Things2Make: Coke Bottle Rocket
by Bob Shaw
Large coke bottle 1-2L, a cork from a wine bottle, an old bicycle inner tube (Preferably with the thinner type of valve), a drill, and a bicycle pump.
Cut out the valve from a bicycle inner tube, leaving a small circle of rubber around the bottom. (Keep the rest of the inner tube to make a catapult on another day). Check the length of your valve against the cork to make sure the valve pokes through enough so the pump can be attached. If not cut the cork down with a sharp kitchen vegetable knife. Using a drill that has a diameter equal to your valve carefully and slowly drill through the centre of the cork. Insert the valve into the cork (A smear of vaseline or cooking oil may help). Fill a coke bottle with 1/3 water and firmly insert your cork-valve assembly. Make a launching sled for the rocket. We dug a couple of bits of wood into the mud and propped them up with stones in a "V" shape to support the bottle. Stiff cardboard would also suffice. Finally check there are no aircraft above and attach your pump. Get pumping until it takes off. The bottle will definitely go over the fence into your neighbours garden or on a roof so make sure you have a spare available.

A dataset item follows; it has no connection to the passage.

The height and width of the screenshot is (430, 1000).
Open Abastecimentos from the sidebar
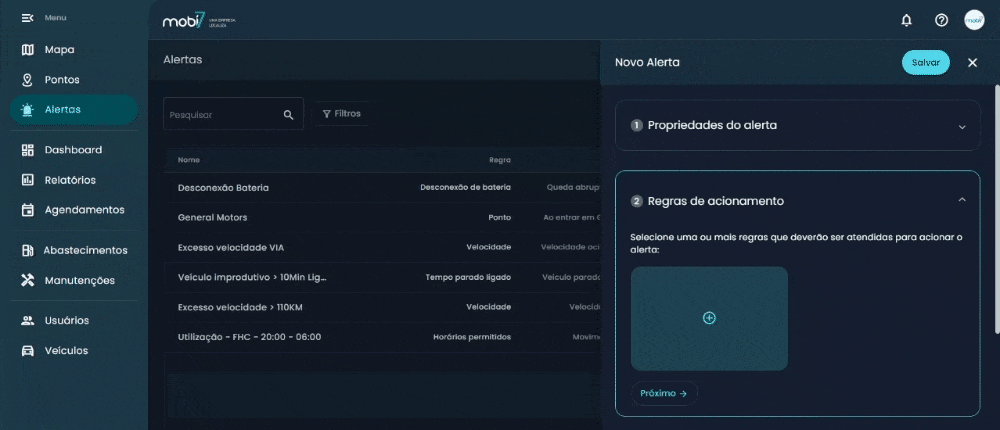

Attach wings to the bottle to make the space shuttle challenger! Slightly adjust the water level for optimum performance.
HOW IT WORKS:
Firstly the cycle inner tube valve is a 'One way' valve that lets air into the bottle but not out. When you pump, the bottle becomes pressurised, this is your energy being stored. Eventually the outward force of the pressure will overcome the retaining friction of the jammed cork and the bottle will be released. The water then regulates the release of the pressure and drives the bottle forward. To find out exactly why the bottle moves forward we refer to English scientist Sir Isaac Newton (1687). Newton’s third law of motion states, “For every action there is an equal and opposite reaction.” In the case of the rocket, the expulsion of the water from the bottle is the action, and the forward movement of the rocket is the reaction. Simple eh!